You should still only use platforms regulated by the Financial Conduct Authority. It is worth checking your broker is FCA authorised before you fund an account. The FCA register is free to search.

Owning shares without picking them: trackers and ISAs

You do not need a lot of money to start, and you do not need to pick winners. UK platforms let you start with almost nothing. Stockbrokers used to demand minimum account sizes and twenty five pounds a trade. Those barriers have mostly been demolished.

The simplest route for most people is a single global tracker fund inside a Stocks and Shares ISA. One purchase gives you a sliver of thousands of companies in one go. The total cost is around twenty pence a year per hundred pounds invested.

This is also how you avoid concentration risk. Owning one share is owning one company’s future. Owning a tracker is owning the average future of an entire market, which is far easier to predict over twenty or thirty years.

Owning shares has a psychological dimension worth preparing for. Watching the value of your investments drop ten or twenty percent in a bad month is uncomfortable. You know the market always does this, but the feeling still bites. The investors who do best are the ones who can look at a falling price and do nothing, or buy more.

The practical takeaway

A share is a simple idea dressed up in centuries of jargon. It is a slice of a real business, and owning it gives you a claim on the future of that business. The price moves around, but the underlying claim is real.

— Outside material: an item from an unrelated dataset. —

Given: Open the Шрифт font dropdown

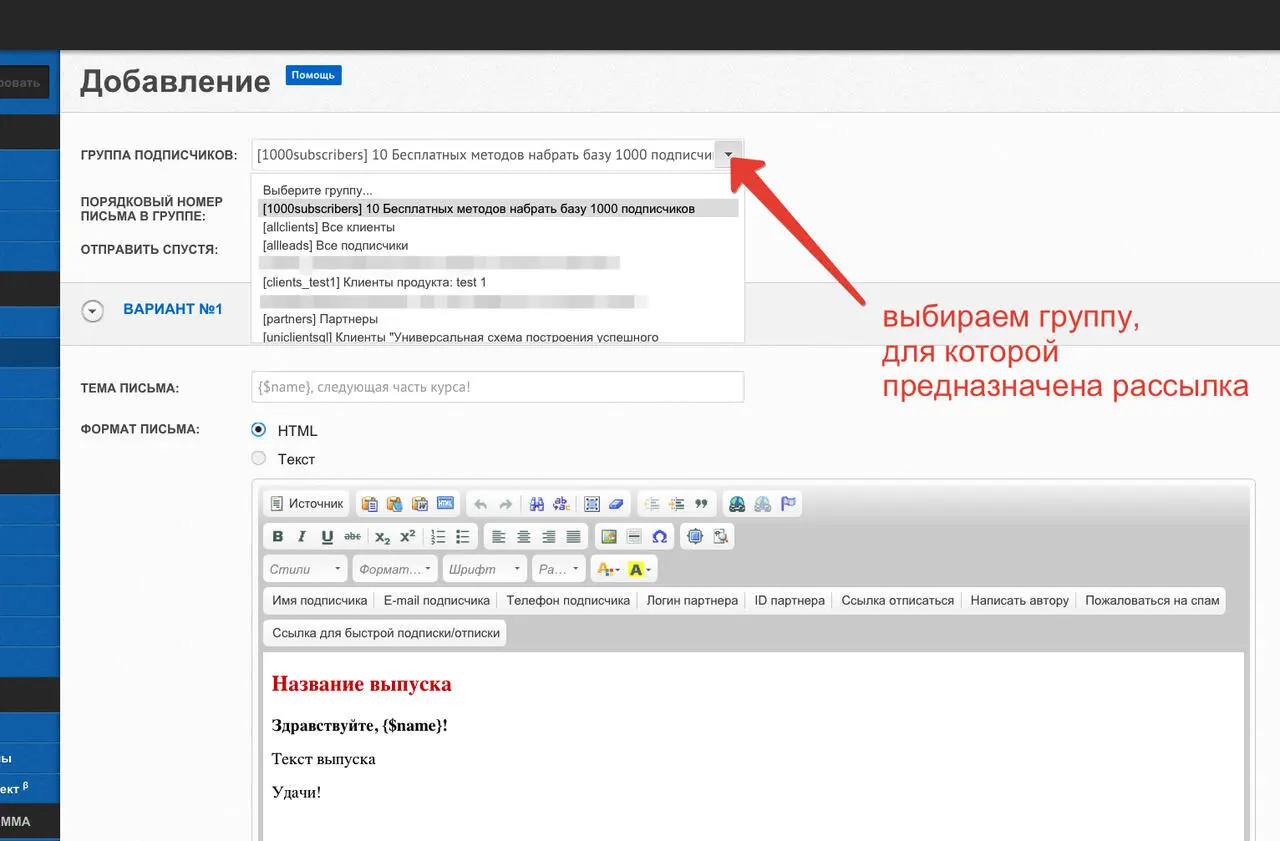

The right way to use shares for most people is not to pick winners. It is to buy a diversified basket cheaply, inside an ISA, and hold for a long time. That approach is not glamorous. It is, however, how most of the everyday millionaires in Britain were quietly built.

This article is for informational purposes only and does not constitute financial advice. Investment values can go down as well as up. Always do your own research before making any financial decisions.